Elementary children (grades K-8) in all Massachusetts public schools now fall under the authority of the new "Commission on Gay and Lesbian Youth," according to the Commissioners at last night's meeting. And who will reign in the Commissioners? Up until now, the accepted and assumed target of the Commission was high school students.
Why are definitions important in statutes? If there is a new concept, such as "gays" or "lesbians" (that is, as opposed to homosexual behaviors), and there is supposedly such a thing as "gay and lesbian youth" enshrined in a statute, those new concepts or terms should be clearly defined before the legislature passes a new law. Otherwise, watch out for all sorts of abuses.

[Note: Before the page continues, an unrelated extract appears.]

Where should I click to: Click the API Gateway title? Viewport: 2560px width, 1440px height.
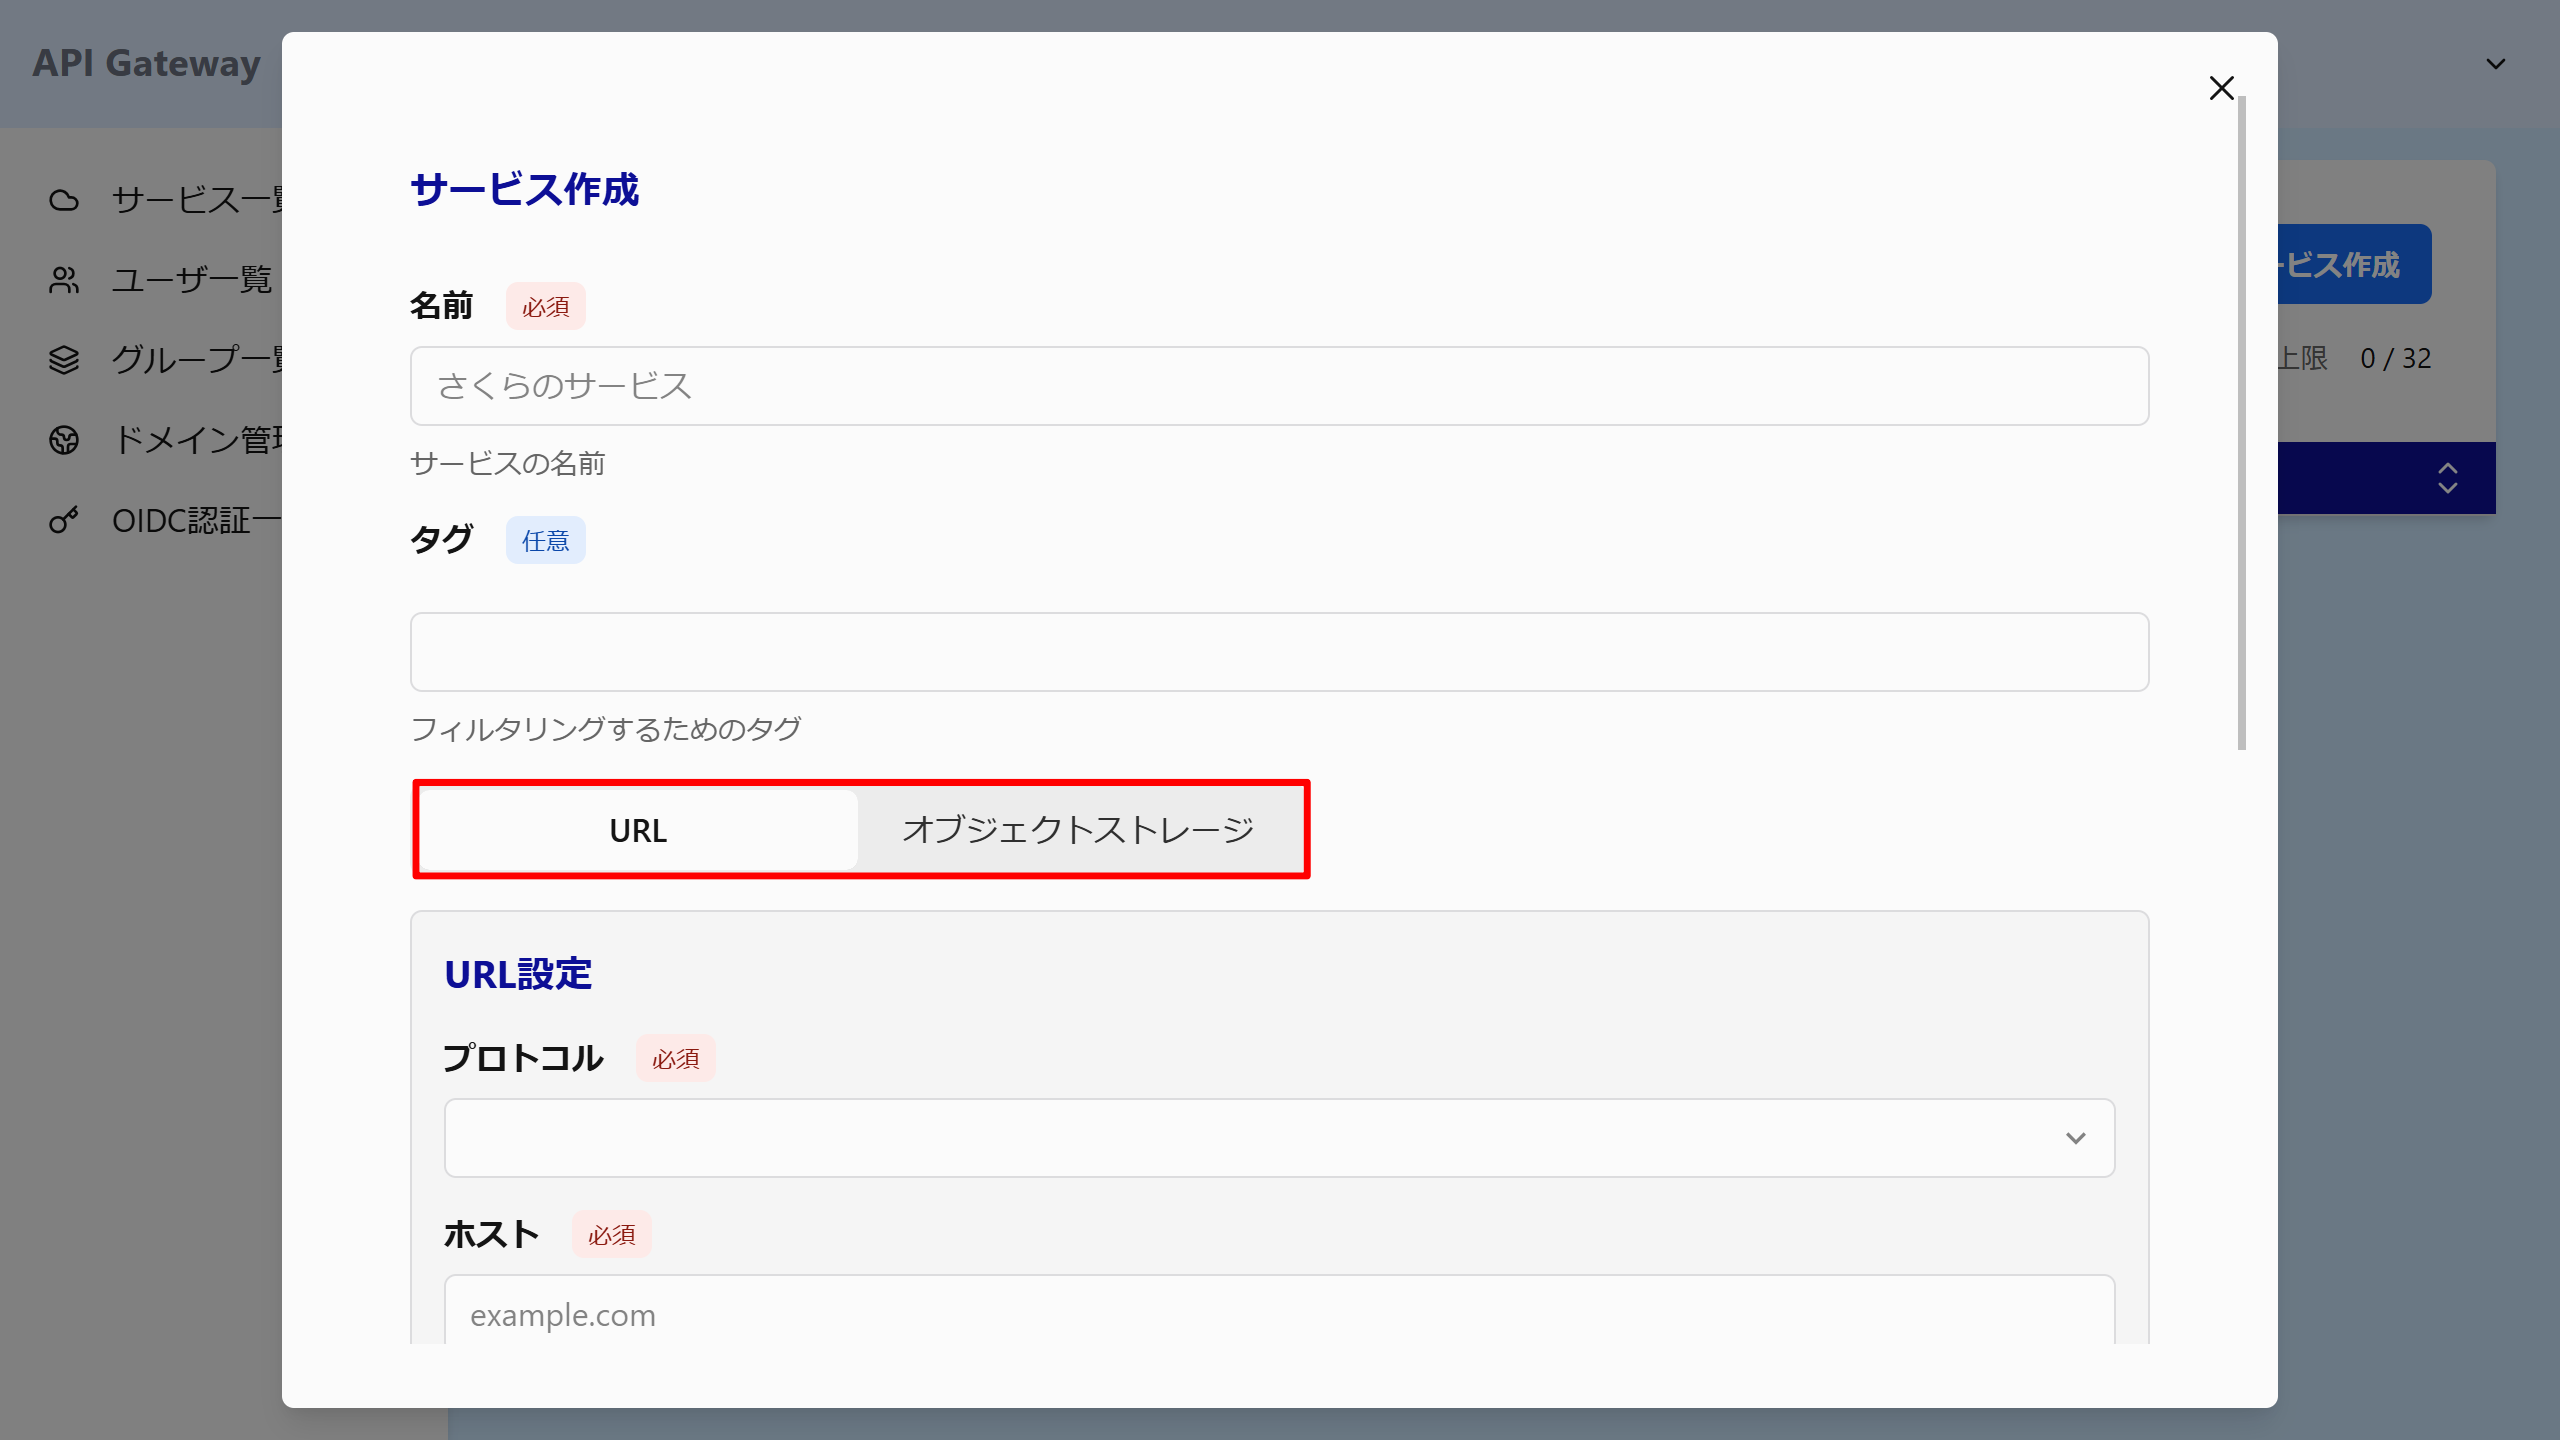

And that's just where the new law creating the independent Commission on Gay and Lesbian Youth has brought us. Their abuse of children will now officially be extended to the youngest students. Last night at their meeting, the Commission members made it perfectly clear that since "youth" was not defined in the statute creating their commission, they would on their own authority extend the definition of "youth" to cover little children, grades K-8. (So much for interpreting statutes according to definitions commonly accepted at the time it was written.)
Dictionary.com (based on the Random House dictionary), however, gives these pertinent definitions of "youth":
4. the period of life from puberty to the attainment of full growth; adolescence.
7. a young person, esp. a young man or male adolescent.
The American Heritage dictionary gives this definition:
1.c. A young person, especially a young male in late adolescence.